Captagon
A customs officer displays Captagon pills, part of the 1739 pounds of confiscated drugs, before its incineration in Sofia in 2007. Lebanese officials reportedly seized two tons of the pills aboard a private jet to Saudi Arabia on Oct. 26, 2015. Reuters/Nikolay Doychino

A Saudi prince has been detained after Lebanese authorities seized two tons of the amphetamine fenethylline before it was loaded onto a private jet taking off from the Beirut airport, the Associated Press reported. A Lebanese official speaking on condition of anonymity told the Associated Press that the prince and four others were detained Monday, although none of the four have been identified. The seizure was one of the largest fenethylline busts yet, according to Lebanon's official National News Agency.

The smugglers had been attempting to haul 40 bags of the drug aboard the flight to Riyadh, Saudi Arabia. Fenethylline pills, also known by their street name Captagon, are widely consumed in the Middle East and consist of amphetamine and caffeine.

Captagon was first introduced in the 1960s as a treatment for hyperactivity, narcolepsy and depression, but it was banned by most countries in the 1980s due to its addictive nature. The pills are cheap and easy to produce and create typical stimulant effects, Lebanese psychiatrist Ramzi Haddad told Reuters.

"It gives you a kind of euphoria. You're talkative, you don't sleep, you don't eat, you're energetic," he said.

In a 2014 report, the United Nations' Office of Drugs and Crime said the Middle East and southwest Asia had a growing amphetamine market, particularly in Saudi Arabia, Jordan and Syria, with seizures in 2012 constituting more than half of amphetamines seized around the world.
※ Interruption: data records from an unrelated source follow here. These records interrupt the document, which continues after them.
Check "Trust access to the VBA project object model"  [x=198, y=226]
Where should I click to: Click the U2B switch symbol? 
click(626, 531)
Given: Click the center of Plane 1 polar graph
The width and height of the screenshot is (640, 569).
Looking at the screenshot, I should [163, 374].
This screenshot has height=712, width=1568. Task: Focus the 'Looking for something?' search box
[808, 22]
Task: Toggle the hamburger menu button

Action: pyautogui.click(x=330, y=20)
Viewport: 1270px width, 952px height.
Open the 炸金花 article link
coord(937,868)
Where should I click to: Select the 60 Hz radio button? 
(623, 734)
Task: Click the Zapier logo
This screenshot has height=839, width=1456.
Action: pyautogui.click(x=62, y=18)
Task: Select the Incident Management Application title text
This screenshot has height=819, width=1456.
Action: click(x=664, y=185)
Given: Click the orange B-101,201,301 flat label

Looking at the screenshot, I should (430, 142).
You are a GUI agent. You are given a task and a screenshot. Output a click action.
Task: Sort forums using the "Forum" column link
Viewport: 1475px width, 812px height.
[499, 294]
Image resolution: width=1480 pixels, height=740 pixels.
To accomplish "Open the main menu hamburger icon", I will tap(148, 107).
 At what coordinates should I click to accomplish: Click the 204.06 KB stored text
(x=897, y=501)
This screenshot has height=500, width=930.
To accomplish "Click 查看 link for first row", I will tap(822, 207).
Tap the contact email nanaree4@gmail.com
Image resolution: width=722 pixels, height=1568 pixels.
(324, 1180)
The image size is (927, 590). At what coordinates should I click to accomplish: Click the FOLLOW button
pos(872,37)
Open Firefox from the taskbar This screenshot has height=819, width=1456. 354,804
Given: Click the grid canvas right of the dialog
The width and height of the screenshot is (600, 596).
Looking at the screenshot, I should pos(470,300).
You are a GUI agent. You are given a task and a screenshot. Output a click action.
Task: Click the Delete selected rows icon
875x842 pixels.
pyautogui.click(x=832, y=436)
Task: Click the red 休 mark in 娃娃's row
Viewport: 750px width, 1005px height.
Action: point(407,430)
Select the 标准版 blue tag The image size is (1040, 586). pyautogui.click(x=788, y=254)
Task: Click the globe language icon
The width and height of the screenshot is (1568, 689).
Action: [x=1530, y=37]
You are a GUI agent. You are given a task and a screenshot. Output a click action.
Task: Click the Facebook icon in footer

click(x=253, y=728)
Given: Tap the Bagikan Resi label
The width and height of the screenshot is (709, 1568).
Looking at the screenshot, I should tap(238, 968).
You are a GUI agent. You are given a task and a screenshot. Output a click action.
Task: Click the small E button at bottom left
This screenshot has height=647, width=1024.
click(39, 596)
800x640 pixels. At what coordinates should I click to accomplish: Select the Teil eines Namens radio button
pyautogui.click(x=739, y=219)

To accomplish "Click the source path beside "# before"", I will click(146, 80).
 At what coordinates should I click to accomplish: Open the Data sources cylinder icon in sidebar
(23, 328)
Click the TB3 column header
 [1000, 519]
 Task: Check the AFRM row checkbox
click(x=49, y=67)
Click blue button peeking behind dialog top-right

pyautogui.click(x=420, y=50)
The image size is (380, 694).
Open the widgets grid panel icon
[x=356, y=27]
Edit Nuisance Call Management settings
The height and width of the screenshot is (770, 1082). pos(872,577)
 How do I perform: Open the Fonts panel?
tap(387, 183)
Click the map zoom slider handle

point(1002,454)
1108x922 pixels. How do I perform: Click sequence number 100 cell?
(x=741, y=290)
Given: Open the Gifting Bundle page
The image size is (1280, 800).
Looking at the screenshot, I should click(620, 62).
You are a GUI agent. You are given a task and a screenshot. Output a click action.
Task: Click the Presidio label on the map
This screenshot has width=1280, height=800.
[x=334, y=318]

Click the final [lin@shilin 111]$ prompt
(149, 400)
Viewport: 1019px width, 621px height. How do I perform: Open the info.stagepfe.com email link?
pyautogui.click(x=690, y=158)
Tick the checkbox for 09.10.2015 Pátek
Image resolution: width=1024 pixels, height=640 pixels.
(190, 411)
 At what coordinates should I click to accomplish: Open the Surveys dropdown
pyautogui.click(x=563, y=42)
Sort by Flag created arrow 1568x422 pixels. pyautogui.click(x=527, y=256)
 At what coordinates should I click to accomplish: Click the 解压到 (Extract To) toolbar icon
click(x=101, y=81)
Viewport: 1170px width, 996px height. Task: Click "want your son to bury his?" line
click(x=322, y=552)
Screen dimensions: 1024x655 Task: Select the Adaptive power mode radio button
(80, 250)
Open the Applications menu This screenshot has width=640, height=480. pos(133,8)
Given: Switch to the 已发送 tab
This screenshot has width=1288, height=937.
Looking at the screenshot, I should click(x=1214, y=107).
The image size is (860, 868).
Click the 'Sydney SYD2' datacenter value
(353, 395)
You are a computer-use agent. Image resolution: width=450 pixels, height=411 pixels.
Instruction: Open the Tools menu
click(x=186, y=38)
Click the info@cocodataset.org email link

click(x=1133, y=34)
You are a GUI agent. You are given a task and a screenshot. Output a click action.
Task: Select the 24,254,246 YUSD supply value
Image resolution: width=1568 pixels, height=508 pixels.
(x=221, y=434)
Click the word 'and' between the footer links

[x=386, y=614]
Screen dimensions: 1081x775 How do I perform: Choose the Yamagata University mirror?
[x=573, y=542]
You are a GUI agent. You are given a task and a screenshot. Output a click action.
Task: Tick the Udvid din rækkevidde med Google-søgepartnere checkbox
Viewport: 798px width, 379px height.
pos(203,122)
Since 2013, Syria has helped fuel its civil war with amphetamines and has become a major exporter and consumer, Reuters reported. Syria is thought to have made hundreds of millions of dollars in annual revenue from stimulants such as Captagon, potentially funding weapons and helping soldiers keep energized during battle. Both government and rebel forces have accused each other of using Captagon to stay awake during prolonged periods of combat.